REVIEW: Pacific Rim
I find Guillermo del Toro an incredibly imaginative visualist and energetic storyteller but his movies tend to be overly stuffed with too many elements to crowd the story (Hellboy II) or too many visual and nowhere near enough story (Pacific Rim). I found the latter film incredibly showy, loud, and disappointingly predictable and dull. The worldbuilding is nearly nonexistent, the characters half-baked, and the Kaiju underwhelming.
Back in my Weekly World News days, Addie Blaustein would create a Kaiju and I’d be challenged to write a piece about whatever she conjured up so I know a little something about the Japanese genre and its history. The creatures del Toro and his effects team offer up are large, loud, and messy. But they lack differentiation. Oddly, the Toho monsters had character and a different approach to their attacks. The Kaiju, levels 1-5 here, emerge from the water, attack a city and roar a lot. While visually different, they’re boring.
So are the humans manning the mecha, excuse me, Jaegers, that have been designed to battle them. We have the stereotypical Chinese and Russians, the flinty Aussies and the stoic American brothers. Ho hum. Five years after losing his sibling in a horrible battle, Raleigh Becket (Charlie Hunnam) is coaxed back by his former boss Stacker Pentecost (Idris Elba) into a final fight with the very fate of the world at stake. Gosh, who will be good enough and compatible enough to work in tandem with him? Could it be Mako Mori (Rinko Kikuchi), Pentecost’s aide with traumatic issues of her own? Of course.
Screenwriters Travis Beacham and del Toro tell us the world is under attack by alien beings under the surface and that after all these years, the Kaiju are winning and humanity is threatened. But after all the death and devastation, we have no real sense of what life is like for the common man and woman. What’s the global economy or political landscape like? The dull narration early on provides us some clues but glosses over things to give us one fight after another that is often at night and cut so quickly you can’t quite tell what’s going on.
One irksome point was that Dr. Newton Geiszler (Charlie Day) had to go to the black market to find Kaiju samples to study when one would think understanding the creatures would be a major priority for the world leaders so they can develop effective countermeasures. Day’s performance is over the top, beat only by Burn Gorham’s wacky mad mathematician. Both feel like they were imported from some other film.
You would think del Toro’s valentine to the monster movies of old would be more fun but instead, it plods and roars and bores. Rock ‘em, Sock ‘em robots versus Godzilla wanna-bes! This should have been epic and falls short on almost every level. Rather than dropping a bomb to seal the portal to Pellucidar or wherever the aliens are residing, it would have been far more interesting to send the mecha down there and bring the fight to the manufacturers of these monsters. Instead, the threat is sealed, leaving matters unresolved until the unnecessary sequel.

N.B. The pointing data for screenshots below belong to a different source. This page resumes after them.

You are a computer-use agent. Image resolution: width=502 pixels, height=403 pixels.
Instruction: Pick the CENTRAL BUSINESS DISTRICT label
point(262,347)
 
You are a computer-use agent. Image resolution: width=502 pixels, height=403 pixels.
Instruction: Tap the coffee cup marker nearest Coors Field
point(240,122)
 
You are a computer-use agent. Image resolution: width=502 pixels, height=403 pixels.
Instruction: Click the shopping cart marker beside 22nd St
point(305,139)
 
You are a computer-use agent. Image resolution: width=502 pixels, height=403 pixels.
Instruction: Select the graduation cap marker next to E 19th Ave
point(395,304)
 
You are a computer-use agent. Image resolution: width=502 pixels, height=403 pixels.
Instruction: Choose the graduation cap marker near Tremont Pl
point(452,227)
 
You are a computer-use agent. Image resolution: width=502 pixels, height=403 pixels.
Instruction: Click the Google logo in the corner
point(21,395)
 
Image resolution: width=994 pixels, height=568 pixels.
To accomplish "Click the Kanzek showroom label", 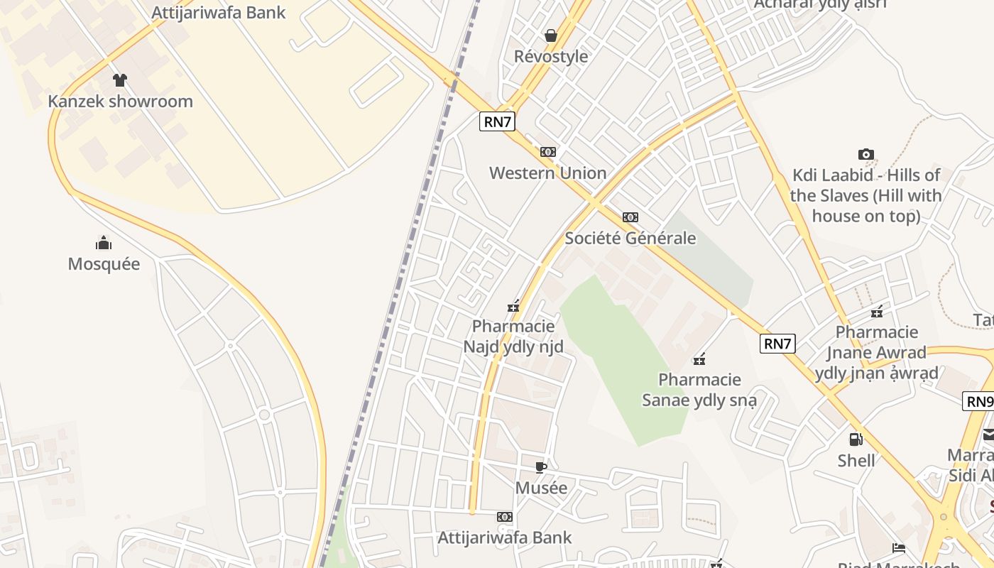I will click(x=120, y=102).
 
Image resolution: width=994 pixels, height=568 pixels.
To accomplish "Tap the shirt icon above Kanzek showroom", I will click(x=120, y=80).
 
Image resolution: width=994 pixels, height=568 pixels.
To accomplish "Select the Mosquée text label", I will click(x=104, y=264).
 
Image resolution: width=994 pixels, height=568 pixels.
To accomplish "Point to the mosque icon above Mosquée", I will click(x=104, y=244).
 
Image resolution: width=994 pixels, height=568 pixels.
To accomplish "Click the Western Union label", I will click(x=547, y=173).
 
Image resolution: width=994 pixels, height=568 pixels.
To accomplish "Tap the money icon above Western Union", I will click(x=547, y=152).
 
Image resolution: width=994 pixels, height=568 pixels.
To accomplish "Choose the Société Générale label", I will click(x=630, y=239).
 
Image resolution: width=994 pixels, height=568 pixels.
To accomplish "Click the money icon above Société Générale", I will click(x=630, y=217).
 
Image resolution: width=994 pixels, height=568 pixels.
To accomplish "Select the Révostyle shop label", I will click(x=551, y=57).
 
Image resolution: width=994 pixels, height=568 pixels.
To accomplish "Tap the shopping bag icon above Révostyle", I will click(x=551, y=36).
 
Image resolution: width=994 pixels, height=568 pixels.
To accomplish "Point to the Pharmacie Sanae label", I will click(x=699, y=390).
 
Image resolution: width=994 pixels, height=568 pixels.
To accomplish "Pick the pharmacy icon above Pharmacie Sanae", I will click(x=699, y=359).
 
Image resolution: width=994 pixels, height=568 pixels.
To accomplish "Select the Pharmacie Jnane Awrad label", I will click(x=877, y=352).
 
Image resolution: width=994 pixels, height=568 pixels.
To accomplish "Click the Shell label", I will click(x=856, y=461).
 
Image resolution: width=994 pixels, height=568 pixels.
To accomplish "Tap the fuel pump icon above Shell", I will click(x=856, y=439).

The summer IMAX 3-D blockbuster is out on home video now in a variety of packages from Warner Home Video. The one most of you will wind up with is the Blu-ray, DVD, Ultraviolet combo pack and it’s good to know that the video transfer is wonderful with bright colors where appropriate and clarity throughout. Additionally, the DTS-HD Master Audio 7.1 and 5.1 surround tracks are wonderful.
The package comes with two Blu-ray discs because the extras spill from one to take over the other. On disc one you get the film and can listen to del Toro’s fascinating Audio Commentary, which delves into his influences and discusses the challenges to bringing his imagination to the screen. There are 62 minutes’ worth of Focus Points, a baker’s dozen of featurettes. For the record these include: A Film by Guillermo del Toro (4:47), A Primer on Kaijus & Jaegers (4:09)

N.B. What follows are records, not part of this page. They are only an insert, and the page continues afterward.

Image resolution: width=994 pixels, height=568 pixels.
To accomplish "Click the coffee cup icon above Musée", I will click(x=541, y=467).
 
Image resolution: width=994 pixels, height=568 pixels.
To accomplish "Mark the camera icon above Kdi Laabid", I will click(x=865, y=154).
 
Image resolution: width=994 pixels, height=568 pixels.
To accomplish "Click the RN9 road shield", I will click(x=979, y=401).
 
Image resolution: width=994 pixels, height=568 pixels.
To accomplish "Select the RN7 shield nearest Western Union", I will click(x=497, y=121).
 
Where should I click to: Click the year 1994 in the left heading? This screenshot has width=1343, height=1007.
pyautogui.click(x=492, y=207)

Intricacy of Robot Design (4:53), Honoring the Kaiju Tradition (4:30), The Importance of Mass and Scale (5:45), Shatterdome Ranger Roll Call (5:39), Jaegers Echo Human Grace (4:01), Inside the Drift (4:36), Goth-Tech (4:39), Mega Sized Sets (8:54), Baby Kaiju Set Visit (3:07), Tokyo Alley Set Visit (3:17), and Orchestral Sounds from the Anteverse (4:04).
Over on the second disc you then get the interactive The Director’s Notebook, which allows you to flip through his digital handbook on the making of the film, allowing you to go from still images to interviews, and tons of details on the pre-production designs. You can even use the
Magnify Mode, translating del Toro’s Spanish text and accessing exclusive galleries. The disc also offers you The Digital Artistry of Pacific Rim (17 minutes), focusing on the digital effects; The Shatterdome: an archive of the film’s design art via video and still galleries; four Deleted Scenes (4 minutes); Drift Space (5 minutes), a look at the film’s four Drift sequences; Blooper Reel (4 minutes), mostly from Day and del Toro regular Ron Perlman.